§ **STORED DATA**:
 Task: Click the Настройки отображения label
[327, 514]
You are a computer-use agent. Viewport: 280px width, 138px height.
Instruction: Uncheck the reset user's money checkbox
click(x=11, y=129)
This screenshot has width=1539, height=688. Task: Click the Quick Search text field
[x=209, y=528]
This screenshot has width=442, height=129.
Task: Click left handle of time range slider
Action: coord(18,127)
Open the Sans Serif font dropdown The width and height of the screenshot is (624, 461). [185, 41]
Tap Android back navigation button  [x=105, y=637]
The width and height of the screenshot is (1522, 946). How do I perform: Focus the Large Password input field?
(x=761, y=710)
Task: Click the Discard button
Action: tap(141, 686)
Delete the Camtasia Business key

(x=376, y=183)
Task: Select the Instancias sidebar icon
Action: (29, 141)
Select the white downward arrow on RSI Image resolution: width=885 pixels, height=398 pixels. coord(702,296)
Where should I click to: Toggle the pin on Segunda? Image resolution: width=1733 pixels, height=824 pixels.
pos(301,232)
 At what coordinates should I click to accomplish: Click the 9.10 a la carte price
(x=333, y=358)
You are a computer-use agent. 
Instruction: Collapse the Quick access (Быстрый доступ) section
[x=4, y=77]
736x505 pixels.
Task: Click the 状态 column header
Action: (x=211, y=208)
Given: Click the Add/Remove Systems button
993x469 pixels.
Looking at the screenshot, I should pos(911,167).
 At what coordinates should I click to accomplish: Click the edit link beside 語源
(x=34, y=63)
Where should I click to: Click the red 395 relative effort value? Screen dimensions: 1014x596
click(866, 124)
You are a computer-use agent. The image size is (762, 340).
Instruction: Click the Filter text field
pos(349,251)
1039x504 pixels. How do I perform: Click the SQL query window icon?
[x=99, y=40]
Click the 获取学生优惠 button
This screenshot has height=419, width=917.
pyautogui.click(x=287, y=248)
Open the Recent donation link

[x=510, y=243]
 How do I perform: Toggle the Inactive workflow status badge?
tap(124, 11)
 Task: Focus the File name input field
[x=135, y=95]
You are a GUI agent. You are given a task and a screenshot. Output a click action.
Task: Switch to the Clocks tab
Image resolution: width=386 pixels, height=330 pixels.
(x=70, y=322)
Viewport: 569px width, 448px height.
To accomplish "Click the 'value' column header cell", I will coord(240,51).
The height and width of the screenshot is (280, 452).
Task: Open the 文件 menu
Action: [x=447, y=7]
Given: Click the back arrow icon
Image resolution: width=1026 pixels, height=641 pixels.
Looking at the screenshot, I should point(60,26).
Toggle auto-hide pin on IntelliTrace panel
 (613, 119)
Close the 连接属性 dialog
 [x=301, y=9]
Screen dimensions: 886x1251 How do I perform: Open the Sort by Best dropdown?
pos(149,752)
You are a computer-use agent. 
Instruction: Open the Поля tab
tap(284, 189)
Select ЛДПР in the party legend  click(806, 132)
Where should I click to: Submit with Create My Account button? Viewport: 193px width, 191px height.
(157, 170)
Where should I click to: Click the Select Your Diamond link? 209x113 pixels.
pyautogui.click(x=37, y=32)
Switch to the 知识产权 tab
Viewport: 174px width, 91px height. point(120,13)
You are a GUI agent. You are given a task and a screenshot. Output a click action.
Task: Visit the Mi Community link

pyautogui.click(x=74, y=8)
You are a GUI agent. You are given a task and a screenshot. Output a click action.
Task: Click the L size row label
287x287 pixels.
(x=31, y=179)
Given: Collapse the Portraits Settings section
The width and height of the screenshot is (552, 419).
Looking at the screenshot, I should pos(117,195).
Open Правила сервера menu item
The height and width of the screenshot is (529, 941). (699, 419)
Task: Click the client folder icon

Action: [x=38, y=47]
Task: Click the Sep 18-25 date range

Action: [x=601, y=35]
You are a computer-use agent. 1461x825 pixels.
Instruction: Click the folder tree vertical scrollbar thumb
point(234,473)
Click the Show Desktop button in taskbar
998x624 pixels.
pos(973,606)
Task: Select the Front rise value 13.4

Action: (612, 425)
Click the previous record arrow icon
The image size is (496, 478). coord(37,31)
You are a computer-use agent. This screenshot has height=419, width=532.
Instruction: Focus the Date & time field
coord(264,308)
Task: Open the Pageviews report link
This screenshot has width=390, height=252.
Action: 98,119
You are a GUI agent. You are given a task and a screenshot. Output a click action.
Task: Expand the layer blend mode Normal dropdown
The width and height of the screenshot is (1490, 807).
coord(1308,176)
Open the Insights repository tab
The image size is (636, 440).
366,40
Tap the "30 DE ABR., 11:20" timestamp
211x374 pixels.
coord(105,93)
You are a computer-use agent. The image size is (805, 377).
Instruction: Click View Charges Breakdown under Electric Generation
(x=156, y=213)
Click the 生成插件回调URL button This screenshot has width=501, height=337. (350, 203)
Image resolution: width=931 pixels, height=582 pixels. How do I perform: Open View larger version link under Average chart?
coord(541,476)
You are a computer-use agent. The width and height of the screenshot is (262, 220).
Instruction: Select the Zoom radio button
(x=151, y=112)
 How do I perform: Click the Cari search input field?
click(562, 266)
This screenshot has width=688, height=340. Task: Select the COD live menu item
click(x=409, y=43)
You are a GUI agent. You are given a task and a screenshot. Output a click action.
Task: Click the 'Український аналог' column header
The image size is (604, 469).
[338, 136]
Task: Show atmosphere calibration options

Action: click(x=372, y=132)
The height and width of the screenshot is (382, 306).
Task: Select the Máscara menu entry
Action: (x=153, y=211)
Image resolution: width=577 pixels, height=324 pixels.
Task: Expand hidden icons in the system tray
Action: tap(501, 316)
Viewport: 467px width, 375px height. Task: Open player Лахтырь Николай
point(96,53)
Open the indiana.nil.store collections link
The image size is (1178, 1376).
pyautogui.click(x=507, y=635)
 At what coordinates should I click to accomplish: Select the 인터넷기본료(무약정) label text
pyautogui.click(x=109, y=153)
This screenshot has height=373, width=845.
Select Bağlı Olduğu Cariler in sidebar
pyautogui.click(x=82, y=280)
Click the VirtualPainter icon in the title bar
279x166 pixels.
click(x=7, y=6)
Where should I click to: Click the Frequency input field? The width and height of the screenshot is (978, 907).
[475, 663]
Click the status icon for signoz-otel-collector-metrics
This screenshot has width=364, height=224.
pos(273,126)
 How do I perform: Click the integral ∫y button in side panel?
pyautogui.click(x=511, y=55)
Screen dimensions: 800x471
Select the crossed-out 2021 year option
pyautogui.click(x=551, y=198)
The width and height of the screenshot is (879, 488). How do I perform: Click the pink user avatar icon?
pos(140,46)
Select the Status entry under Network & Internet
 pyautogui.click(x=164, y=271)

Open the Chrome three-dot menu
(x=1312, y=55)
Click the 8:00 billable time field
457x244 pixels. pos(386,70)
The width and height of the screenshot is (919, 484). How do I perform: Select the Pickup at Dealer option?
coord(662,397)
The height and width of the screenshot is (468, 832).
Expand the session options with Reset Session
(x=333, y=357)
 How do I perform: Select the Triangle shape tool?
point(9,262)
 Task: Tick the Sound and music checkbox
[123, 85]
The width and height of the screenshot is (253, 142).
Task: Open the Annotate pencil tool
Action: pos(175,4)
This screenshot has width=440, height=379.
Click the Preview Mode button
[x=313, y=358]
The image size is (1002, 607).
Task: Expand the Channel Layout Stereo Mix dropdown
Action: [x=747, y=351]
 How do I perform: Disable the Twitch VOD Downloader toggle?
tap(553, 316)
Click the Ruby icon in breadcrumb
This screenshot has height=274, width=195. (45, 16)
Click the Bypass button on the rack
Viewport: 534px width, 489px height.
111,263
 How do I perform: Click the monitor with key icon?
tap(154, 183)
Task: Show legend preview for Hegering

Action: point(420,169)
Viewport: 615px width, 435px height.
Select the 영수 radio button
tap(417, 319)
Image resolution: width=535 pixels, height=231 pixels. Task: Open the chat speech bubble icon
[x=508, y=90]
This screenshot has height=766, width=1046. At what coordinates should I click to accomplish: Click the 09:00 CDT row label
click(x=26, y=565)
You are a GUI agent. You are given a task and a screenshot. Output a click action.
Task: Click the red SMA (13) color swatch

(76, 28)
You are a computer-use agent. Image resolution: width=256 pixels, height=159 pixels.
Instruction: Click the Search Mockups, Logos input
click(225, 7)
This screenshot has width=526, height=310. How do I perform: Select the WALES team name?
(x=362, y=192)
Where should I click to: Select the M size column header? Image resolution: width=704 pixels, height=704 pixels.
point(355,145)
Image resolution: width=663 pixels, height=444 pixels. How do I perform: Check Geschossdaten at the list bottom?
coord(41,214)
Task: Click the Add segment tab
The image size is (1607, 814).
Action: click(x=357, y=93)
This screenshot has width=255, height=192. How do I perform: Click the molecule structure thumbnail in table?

§ **WHAT THE TASK ASKS**:
When a line in the material above contains the word "computer", copy that line out.

§ **OUTPUT OF THE EXERCISE**:
You are a computer-use agent. Viewport: 280px width, 138px height.
You are a computer-use agent. 
You are a computer-use agent. The image size is (762, 340).
You are a computer-use agent. 
You are a computer-use agent. 1461x825 pixels.
You are a computer-use agent. This screenshot has height=419, width=532.
You are a computer-use agent. The image size is (805, 377).
You are a computer-use agent. The width and height of the screenshot is (262, 220).
You are a computer-use agent. Image resolution: width=256 pixels, height=159 pixels.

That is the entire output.